Busk–Ivanhoe Tunnel was a 9,394 ft (2,863 m) long railroad tunnel at an elevation of 10,953 ft (3,338 m) in Colorado. It was built by the Busk Tunnel Railway Company for the Colorado Midland Railroad in 1891 as a replacement for the Hagerman Tunnel at a lower, more direct route.

The tunnel was briefly abandoned following Colorado Midland's 1897 bankruptcy, but returned to use a few years later.

It was converted to auto traffic in 1922 as the Carlton Tunnel, a toll tunnel carrying then-State Highway 104, closing in 1942 when the state discontinued maintenance of the road. The tunnel collapsed in 1945.

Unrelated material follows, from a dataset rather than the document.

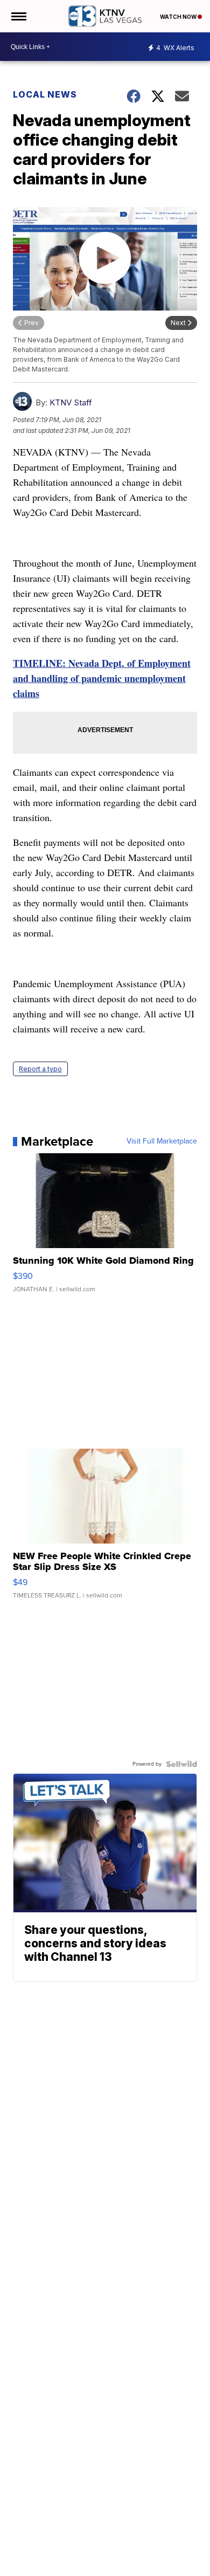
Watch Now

Starting in 1921, while it was still a highway tunnel, the tunnel was also used as a water diversion tunnel, moving water from Ivanhoe Lake in the Colorado River Basin to Busk Creek in the Arkansas River Basin. After the tunnel collapse, the Highline Canal Company purchased the tunnel, repairing it at a cost of $50,000. The water was originally used for irrigation of agricultural lands in the Arkansas Valley in Southeastern Colorado. The Board of Water Works of Pueblo, Colorado bought half of the water rights in 1971, and the City of Aurora bought most of the remaining rights in 1988.